Patent News


Apr. 29, 2014

Houston Business Journal: Alleged energy “patent troll” says it fights for the little guy, by Jordan Blum

This article originally appeared in the Houston Business Journal on April 29, 2014.


Whether they’re called patent monetization firms, non-practicing entities or the dreaded “patent trolls,” such companies are entering the energy sector more in disputes over technologies and patents.

But the leaders of such firms said they are “certainly not winning the PR war” and are being unfairly bullied by giant companies that want to ignore the existence of patents.

One of the biggest firms, California-based Acacia Research Corp. , has a top subsidiary in Plano called Acacia Research Group LLC that has a new Houston office to focus on technology and patents in the energy sector.

“Large corporations don’t like receiving those lawsuits and they defend them vigorously,” said Marvin Key, CEO of Acacia Research Group. “There’s (often) a concerted business decision to get products to market first and worry about infringements later.”

Acacia, for instance, buys patents and licenses them to other companies. Acacia also files lawsuits to get damages for alleged patent infringements. The original patent holders that sold to Acacia then get royalties or cash payments.

“We’re simply providing a service for someone (the inventor) who doesn’t know how to do it themselves,” Key said.

Acacia is hardly a “litigious ogre,” he said, because the company has only gone to trial four times on about 1,300 separate patent deals.

One recent Acacia lawsuit against Houston-based Schlumberger Ltd. (NYSE: SLB) is receiving increased attention. The suit involves alleged patent infringement against the three-dimensional modeling technology patented by Plano-based Dynamic 3D Geosolutions LLC.

The controversy first began last year when Schlumberger’s deputy general counsel for intellectual property, Charlotte Rutherford, left to take a job as an Acacia senior vice president in Houston. In December, Acacia partnered with Dynamic 3D and then, in February, sued Schlumberger for patent infringement in federal court in Austin.

Schlumberger then countered last month by suing Rutherford in state court for allegedly taking trade secret data shortly before leaving the company.
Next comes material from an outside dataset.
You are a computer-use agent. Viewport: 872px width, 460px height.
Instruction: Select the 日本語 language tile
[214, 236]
Key said the timing of Rutherford’s departure and the lawsuit is “purely anecdotal” and “has no merit.” He said Schlumberger’s lawsuit is a “bullying tactic in response.”
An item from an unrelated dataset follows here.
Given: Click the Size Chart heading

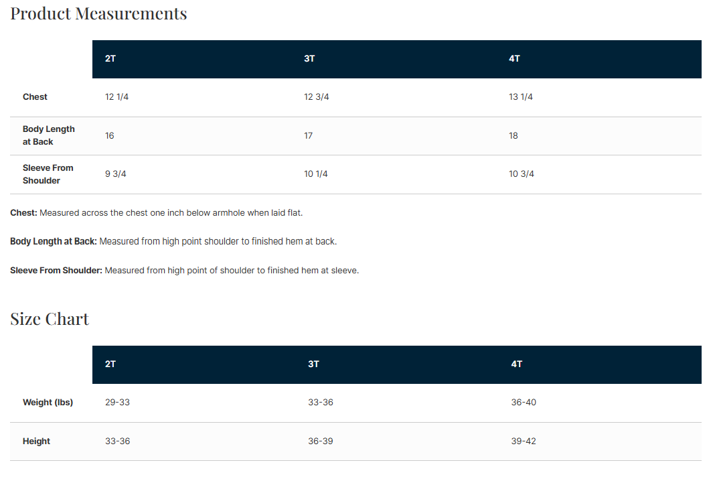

Jonathan Spivey, a partner and intellectual property attorney with Bracewell & Giuliani in Houston, said though that Acacia’s timing “leaves a lot to be questioned,” noting that Acacia sued just two months after acquiring the Dynamic 3D patent.

Spivey said Schlumberger and defendants in similar cases also are using U.S. Patent and Trademark Office procedures to challenge the validity of the patents filed.